Muammar al Gaddafi hat viel geredet, gedroht, geschmeichelt bei seinem letzten Fernsehauftritt. Aber mindestens ebenso wichtig waren die Bilder. Es war kein Zufall, dass der Diktator seine Uniformen im Schrank ließ und in traditioneller Beduinentracht vor die Kamera trat. Er weiß um die Bedeutung der Stämme. "In Libyen wird es das Stammessystem sein, das für Machtbalance sorgen wird, nicht aber das Militär", sagt etwa Alia Brahimi von der London School of Economics.

Doch die wenden sich scheinbar immer mehr von dem libyschen Machthaber ab. Grund dafür soll das harte Vorgehen Gaddafis gegen seine Landsleute gewesen sein. So forderte etwa der Warfalla-Stamm, der immerhin eine Million der sechs Millionen Einwohner ausmacht, den Autokraten auf, das Land zu verlassen. "Es sieht so aus, als ob er bereits im Osten des Landes die Kontrolle verloren hat, wo er nie besonders beliebt war und nicht die gesamte Macht hatte", erklärt Brahimi.

Gaddafi wollte Stammessystem zersetzen

Gaddafi selbst hatte nach der Vertreibung des libyschen Königs Idris I. 1969 zunächst versucht, die Beduinenstämme als Grundpfeiler der Gesellschaft in dem Wüstenland systematisch zu zersetzen. Die Grenzen ihrer traditionellen Siedlungsgebiete wurden nicht mehr anerkannt, ihre Chefs offiziell entmachtet.

Stattdessen sollte eine neue, moderne Elite heranwachsen, einem pseudosozialistischen, panarabischen Nationalismus verpflichtet. Doch es dauerte nicht lange, da musste sich Gaddafi mit den Stammesfürsten arrangieren. Er kaufte ihre Loyalität mit Geld und spielte sie gegeneinander aus, indem er sie in Regierungsämter hievte.

Rund 130 Beduinenstämme soll es in Libyen geben, genau hat sie nie jemand gezählt. Doch nur die vier größten hatten bisher politischen Einfluss: die Magariha, die Zumwayya, die Warfalla und Gaddafis eigener, vergleichsweise kleiner Stamm, die Gaddafa.
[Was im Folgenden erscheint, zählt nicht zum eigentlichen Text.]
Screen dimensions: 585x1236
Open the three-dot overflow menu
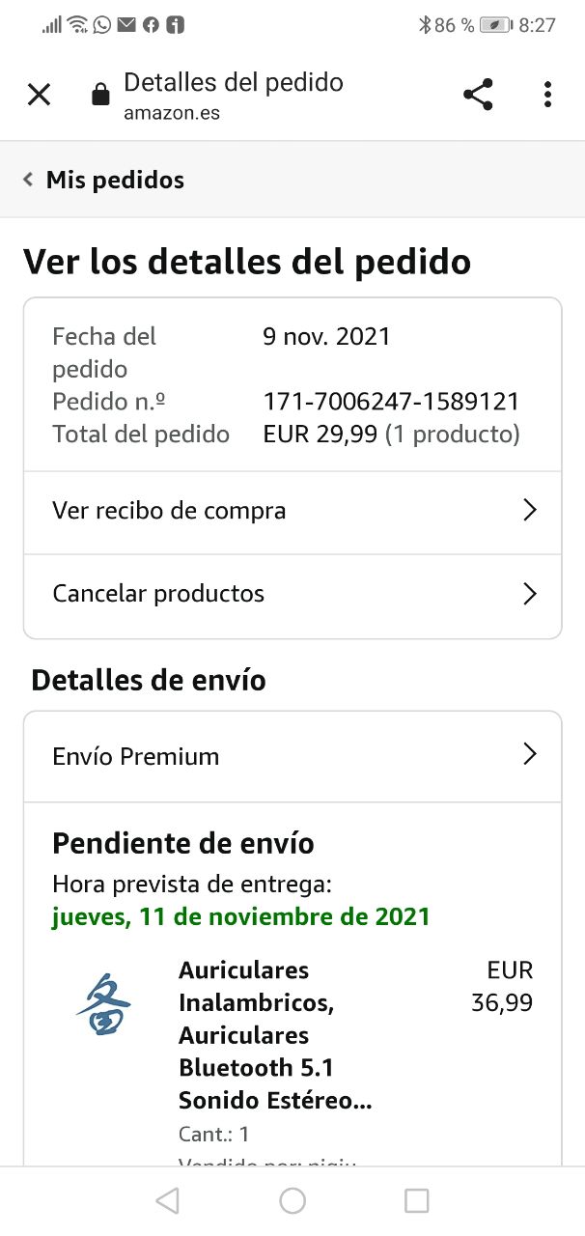(x=547, y=95)
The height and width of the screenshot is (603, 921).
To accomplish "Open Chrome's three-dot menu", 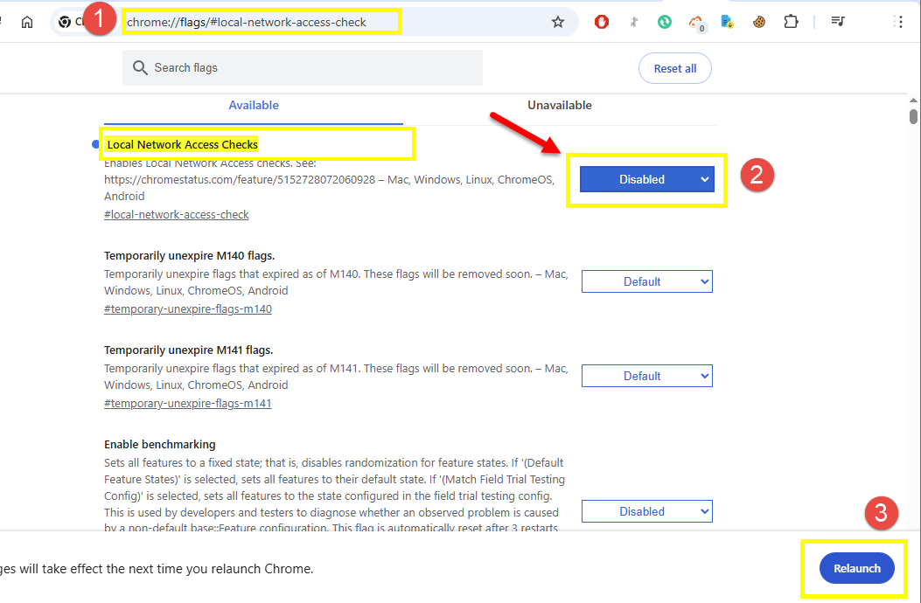I will pos(897,23).
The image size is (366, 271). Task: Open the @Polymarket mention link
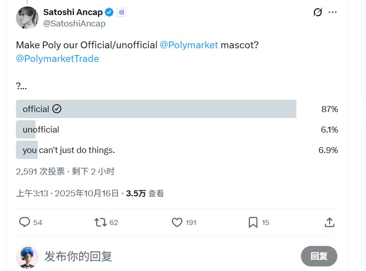click(x=189, y=45)
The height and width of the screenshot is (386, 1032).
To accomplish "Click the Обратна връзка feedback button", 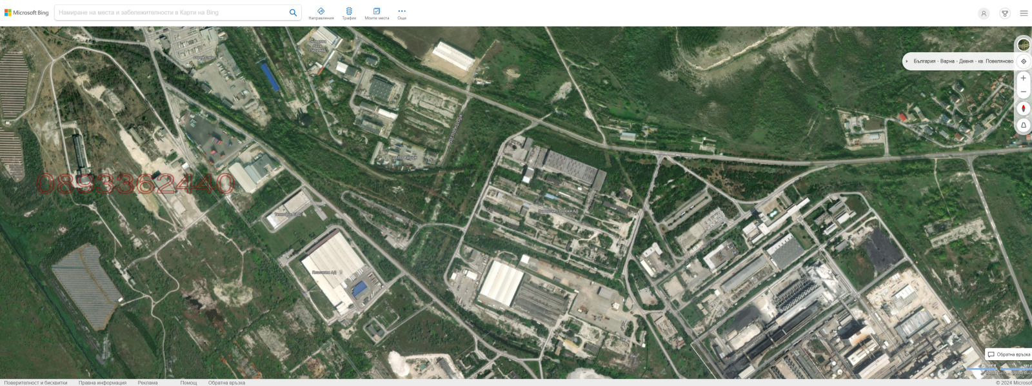I will point(1009,354).
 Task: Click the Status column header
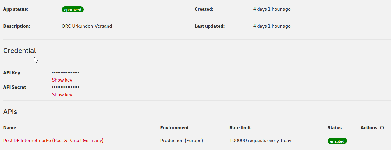click(x=335, y=128)
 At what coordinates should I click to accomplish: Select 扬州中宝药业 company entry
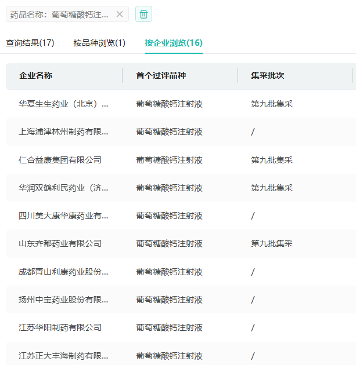coord(63,300)
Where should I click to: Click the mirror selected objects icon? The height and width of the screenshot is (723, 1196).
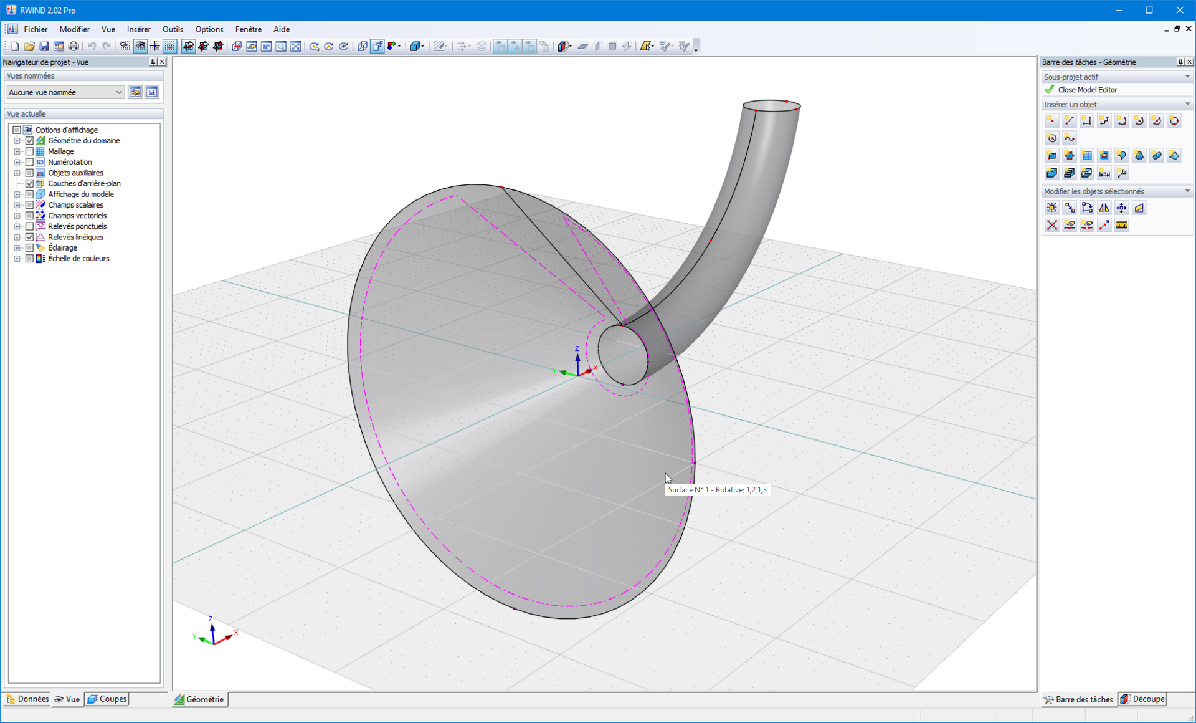tap(1104, 208)
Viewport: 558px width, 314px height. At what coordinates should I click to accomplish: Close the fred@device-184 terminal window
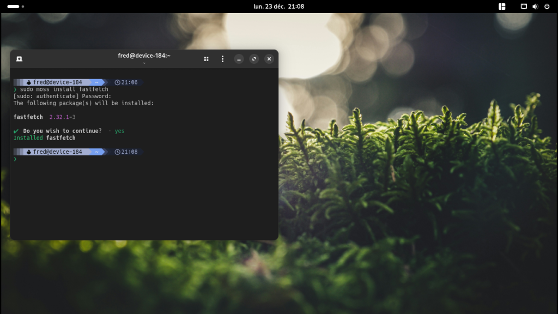point(269,59)
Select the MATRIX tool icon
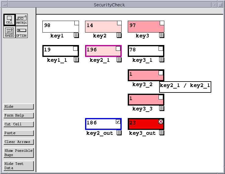This screenshot has height=174, width=225. (x=21, y=20)
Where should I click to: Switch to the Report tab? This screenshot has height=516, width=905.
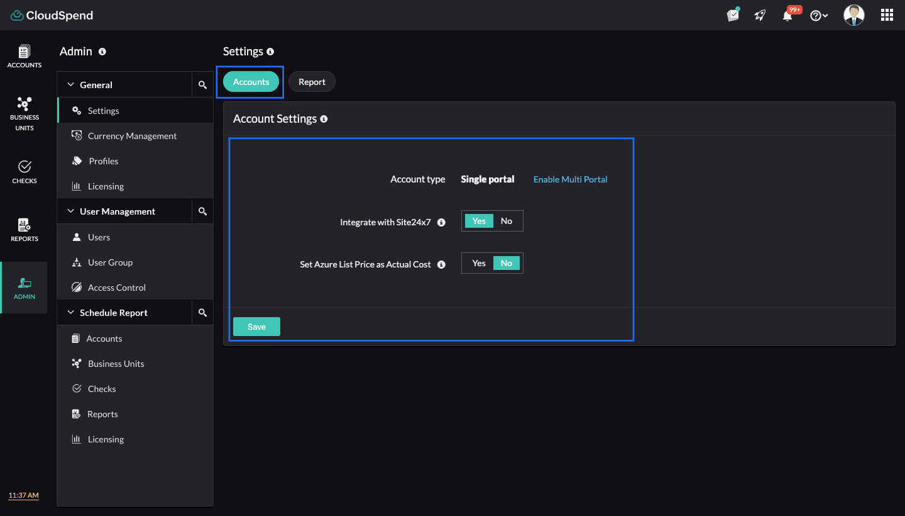pos(312,82)
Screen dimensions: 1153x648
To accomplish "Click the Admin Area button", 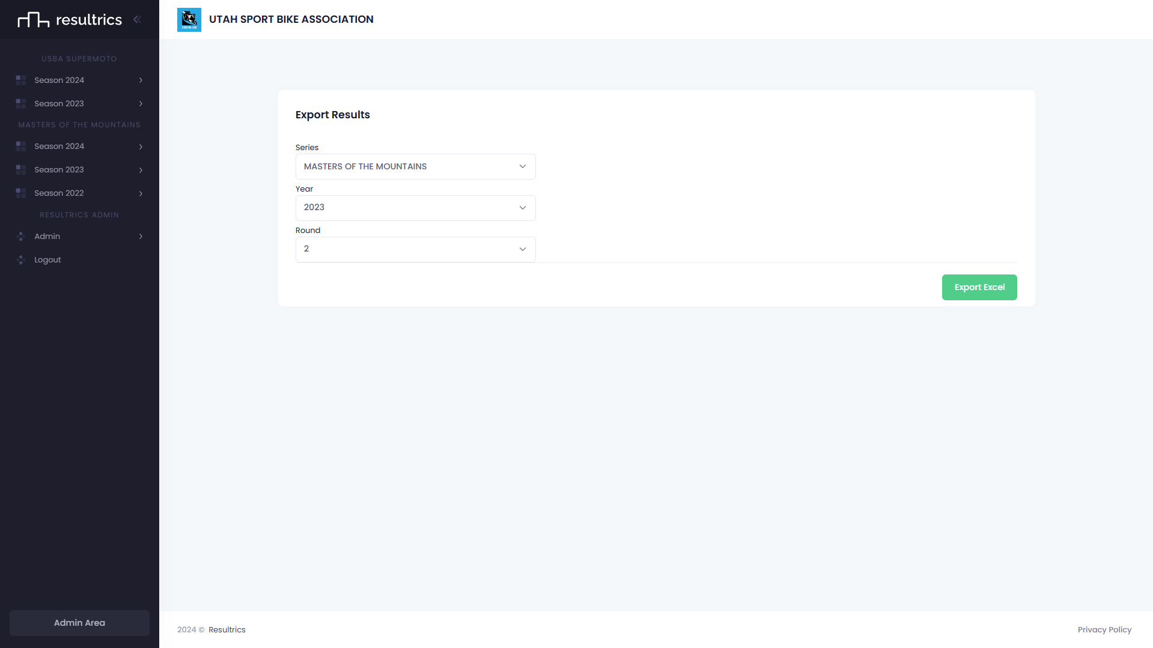I will pos(79,623).
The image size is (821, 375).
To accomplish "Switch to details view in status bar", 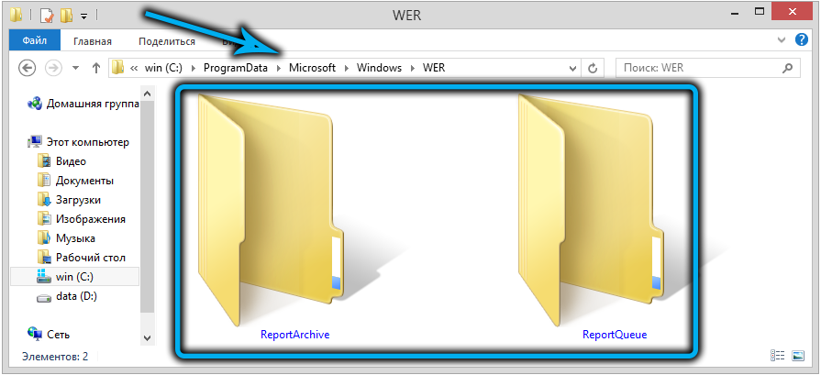I will coord(778,356).
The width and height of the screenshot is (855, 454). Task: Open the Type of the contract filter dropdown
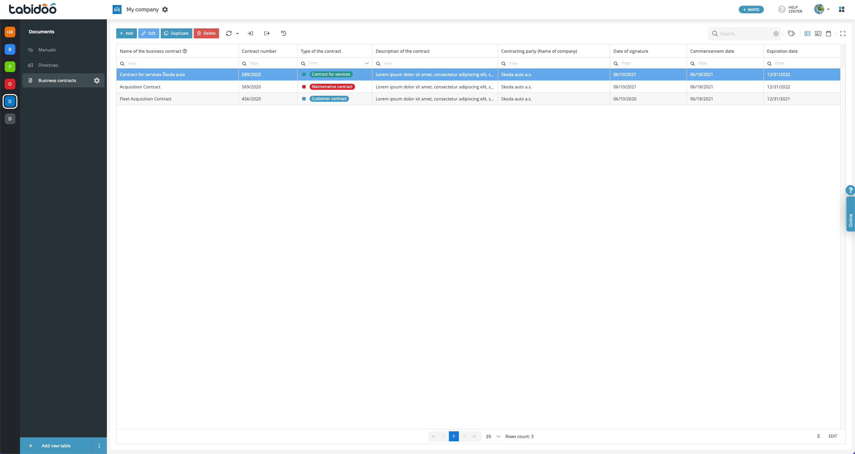[x=367, y=63]
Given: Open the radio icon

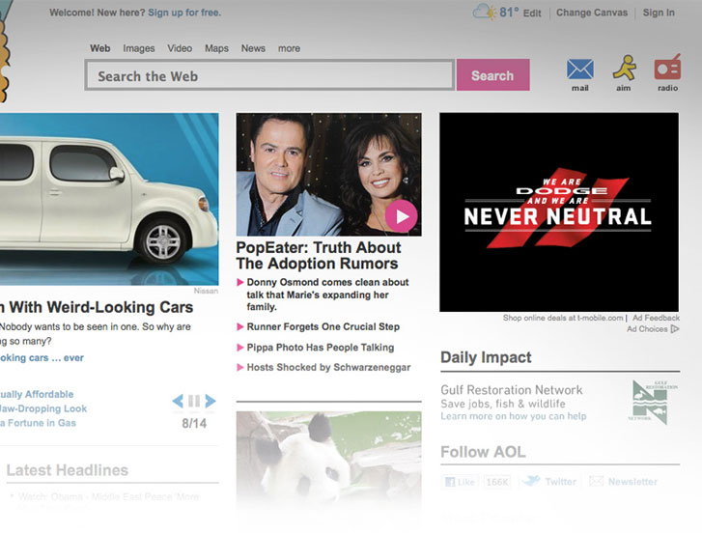Looking at the screenshot, I should (667, 69).
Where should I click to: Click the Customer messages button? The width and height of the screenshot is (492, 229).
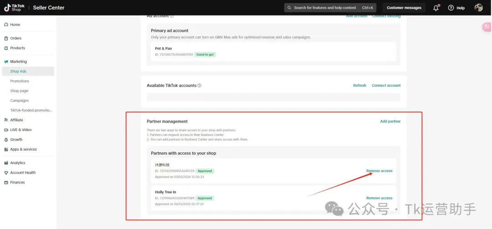pos(403,8)
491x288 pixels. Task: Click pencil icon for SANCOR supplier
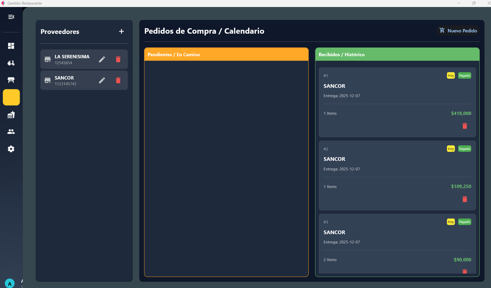[102, 80]
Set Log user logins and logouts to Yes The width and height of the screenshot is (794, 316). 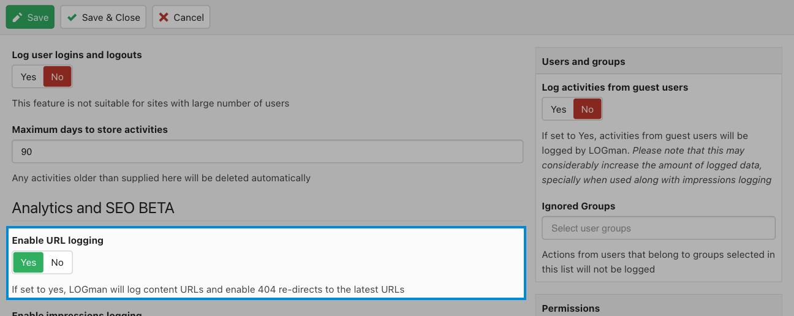28,77
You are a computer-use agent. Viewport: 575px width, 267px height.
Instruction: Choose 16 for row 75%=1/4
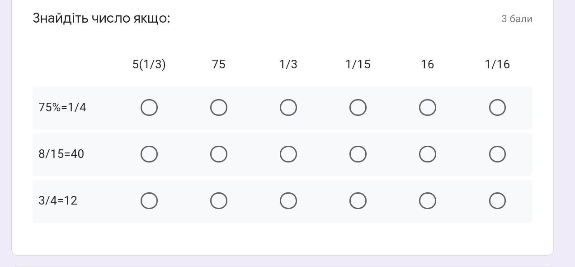pyautogui.click(x=428, y=108)
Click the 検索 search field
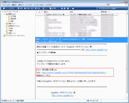129x103 pixels. click(x=116, y=5)
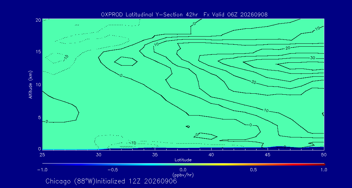Click the 0.5 color bar tick label
The width and height of the screenshot is (352, 188).
pos(254,170)
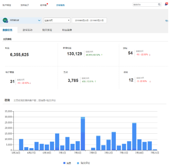Screen dimensions: 170x167
Task: Click the green up arrow beside 130,129
Action: 102,55
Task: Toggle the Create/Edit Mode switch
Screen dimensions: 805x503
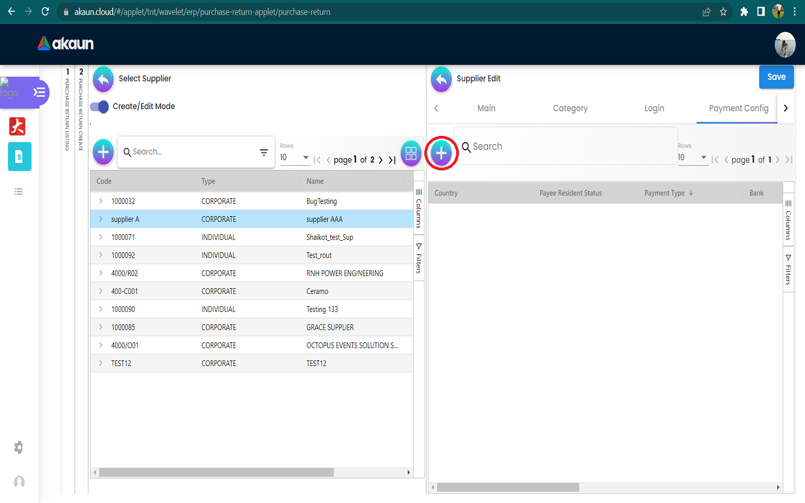Action: point(100,107)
In den vergangenen Jahren verteilte er aber gerade an deren Angehörige auffällig viele wichtige Posten. Das schuf böses Blut, wie schon einmal Anfang der 90er Jahre, als Gaddafi nur um Haaresbreite einem Putsch entging, den unzufriedene Warfalla-Offiziere angezettelt hatten.

Warfalla-Stamm war der erste

Jetzt war es also erneut der Warfalla-Stamm, der sich als erster von Gaddafi abwandte. Und sie sind nun nicht mehr die einzigen. "Erstmals seit Jahrzehnten sind damit Barrieren zwischen den Stämmen verschwunden. Die Menschen vereinen sich mit anderen, auch ehemals rivalisierenden Gruppen", sagt Lisa Goldman, Journalistin in Jerusalem.

Doch was kommt, wenn Gaddafi tatsächlich die Macht verliert? Abzusehen ist, dass die Stämme dann eine wichtige Rolle zukommt, wenn nicht sogar für eine Übergangszeit eine führende Position. Denn sie sind nach wie vor die Grundpfeiler des Systems.

Ob das allerdings das Land in eine Demokratie führen wird, ist fraglich. Kenner des Landes gehen davon aus, das sich der Kampf um die Macht entlang der Clan-Grenzen entwickeln wird: Libyen droht also ein Stammeskrieg.